--- begin SOURCE MATERIAL ---

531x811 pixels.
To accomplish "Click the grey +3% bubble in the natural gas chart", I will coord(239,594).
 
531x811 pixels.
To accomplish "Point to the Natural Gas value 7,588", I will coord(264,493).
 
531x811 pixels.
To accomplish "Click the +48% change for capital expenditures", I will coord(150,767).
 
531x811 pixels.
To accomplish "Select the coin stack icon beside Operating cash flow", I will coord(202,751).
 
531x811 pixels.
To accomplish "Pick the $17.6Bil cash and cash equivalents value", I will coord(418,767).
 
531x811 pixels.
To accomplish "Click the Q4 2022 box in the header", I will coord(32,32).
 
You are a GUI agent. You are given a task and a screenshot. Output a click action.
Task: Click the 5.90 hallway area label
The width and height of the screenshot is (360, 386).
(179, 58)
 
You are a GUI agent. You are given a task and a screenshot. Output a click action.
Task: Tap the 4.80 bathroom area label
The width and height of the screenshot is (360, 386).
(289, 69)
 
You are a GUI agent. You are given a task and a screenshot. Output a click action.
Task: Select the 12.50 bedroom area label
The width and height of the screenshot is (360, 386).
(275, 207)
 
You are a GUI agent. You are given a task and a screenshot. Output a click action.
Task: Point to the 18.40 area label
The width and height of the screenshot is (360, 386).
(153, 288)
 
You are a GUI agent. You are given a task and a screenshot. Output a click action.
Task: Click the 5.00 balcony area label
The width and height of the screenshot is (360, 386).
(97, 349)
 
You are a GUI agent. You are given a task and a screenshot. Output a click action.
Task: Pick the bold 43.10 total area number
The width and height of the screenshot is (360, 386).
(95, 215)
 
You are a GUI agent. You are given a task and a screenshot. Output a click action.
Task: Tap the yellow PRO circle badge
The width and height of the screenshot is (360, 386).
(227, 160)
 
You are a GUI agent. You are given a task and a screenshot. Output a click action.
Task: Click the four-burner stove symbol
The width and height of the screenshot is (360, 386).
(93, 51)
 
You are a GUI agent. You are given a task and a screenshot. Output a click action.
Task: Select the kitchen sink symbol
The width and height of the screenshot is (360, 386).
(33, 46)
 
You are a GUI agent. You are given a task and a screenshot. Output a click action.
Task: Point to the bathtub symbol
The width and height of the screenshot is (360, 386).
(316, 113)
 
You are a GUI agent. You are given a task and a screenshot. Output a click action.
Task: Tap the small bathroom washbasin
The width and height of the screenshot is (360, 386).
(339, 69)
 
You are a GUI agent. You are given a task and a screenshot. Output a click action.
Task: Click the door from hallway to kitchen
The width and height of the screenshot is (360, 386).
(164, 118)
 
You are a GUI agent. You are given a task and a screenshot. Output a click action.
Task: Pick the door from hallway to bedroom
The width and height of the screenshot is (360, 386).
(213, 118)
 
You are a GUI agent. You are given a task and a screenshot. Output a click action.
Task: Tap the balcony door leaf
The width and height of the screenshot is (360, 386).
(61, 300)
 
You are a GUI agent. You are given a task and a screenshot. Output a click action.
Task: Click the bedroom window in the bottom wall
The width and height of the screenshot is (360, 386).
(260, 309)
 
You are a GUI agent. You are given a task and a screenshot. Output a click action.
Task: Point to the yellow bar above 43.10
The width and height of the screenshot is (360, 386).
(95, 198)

--- end SOURCE MATERIAL ---

- **WHAT YOU NEED TO DO**: Rescale the items from the very beginning through the line containing "Task: Click the 5.90 hallway area label", including both ends, and reproduce every line with its requests. Multiply each coordinate in the answers by 0.65 and round to the nearest whole number, with halves rounded up.

- **SOLUTION TO THE EXERCISE**:
531x811 pixels.
To accomplish "Click the grey +3% bubble in the natural gas chart", I will coord(155,386).
 
531x811 pixels.
To accomplish "Point to the Natural Gas value 7,588", I will coord(172,320).
 
531x811 pixels.
To accomplish "Click the +48% change for capital expenditures", I will coord(98,499).
 
531x811 pixels.
To accomplish "Select the coin stack icon beside Operating cash flow", I will coord(131,488).
 
531x811 pixels.
To accomplish "Pick the $17.6Bil cash and cash equivalents value", I will coord(272,499).
 
531x811 pixels.
To accomplish "Click the Q4 2022 box in the header", I will coord(21,21).
 
You are a GUI agent. You are given a task and a screenshot. Output a click action.
Task: Click the 5.90 hallway area label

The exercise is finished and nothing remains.